La lucha fue encarnizada y aunque pronto cayeron las defensas exteriores, la resistencia que encontraron obligó a los franceses a luchar casa por casa y a volar los edificios uno a uno, retrasando su avance y sufriendo numerosas bajas. Además del estrago bélico, la ciudad comenzó a sufrir la escasez de alimentos y peor aún, la epidemia de tifus, que terminaron con su resistencia. Ante la demanda de rendición, Palafox había respondido al general francés con su famosa frase: "¡Después de muerto, hablaremos!", pero cayó enfermo y aunque mantuvo su negativa a rendirse, la ciudad capituló finalmente el 21 de febrero de 1809.
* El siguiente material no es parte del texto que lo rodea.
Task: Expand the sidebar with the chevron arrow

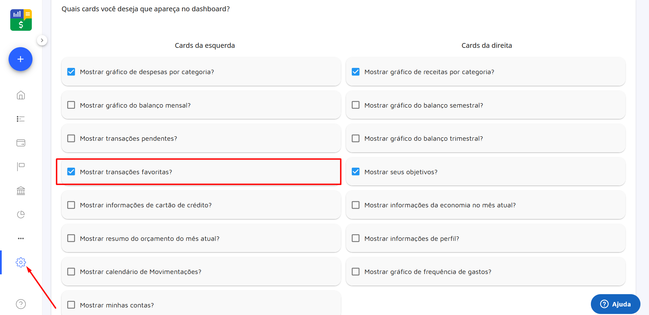Action: click(42, 40)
Palacio de la Aljafería, último reducto en Zaragoza de las tropas francesas
El balance fue aterrador ya que solo sobrevivieron unos 12.000 zaragozanos de los 55.000 que contaba la ciudad un año antes y la destrucción de los edificios fue casi total. Zaragoza quedó marcada para siempre por los sitios. Doscientos años después, cuando paseas por sus calles aparecen nombres y monumentos como Paseo de la Independencia, Plaza de los Sitios, Calle Asalto, Casa de Palafox, Paseo de la Mina, Plaza de Sas, Parque del Tío Jorge, Paseo María Agustín y muchos otros que evocan personajes y hechos de aquellas trágicas jornadas.

Grabado de la época que representa la voladura en el Puente de Piedra
Cuatro años largos de ocupación y penurias debieron transcurrir hasta que el 9 de julio de 1813, sin apenas violencia y con una población local poco consciente de los acontecimientos de la guerra, se produjo la llegada de las tropas de Durán y de Espoz y Mina a las cercanías de la ciudad. Ese día, los zaragozanos despertaron a la realidad con la explosión provocada por el General París y sus tropas con la voladura de un arco del Puente de Piedra, al huir de la ciudad de noche y en secreto, cargados con municiones, objetos de valor y todos los enseres que pudieron transportar, dejando atrás una derrota sin rendición.

Con la toma de la Aljafería, días más tarde, donde había quedado resistiendo un batallón de soldados galos, terminó la ocupación francesa de Zaragoza y tres meses después, caería Pamplona, que fue la última plaza en ser liberada en aquella guerra.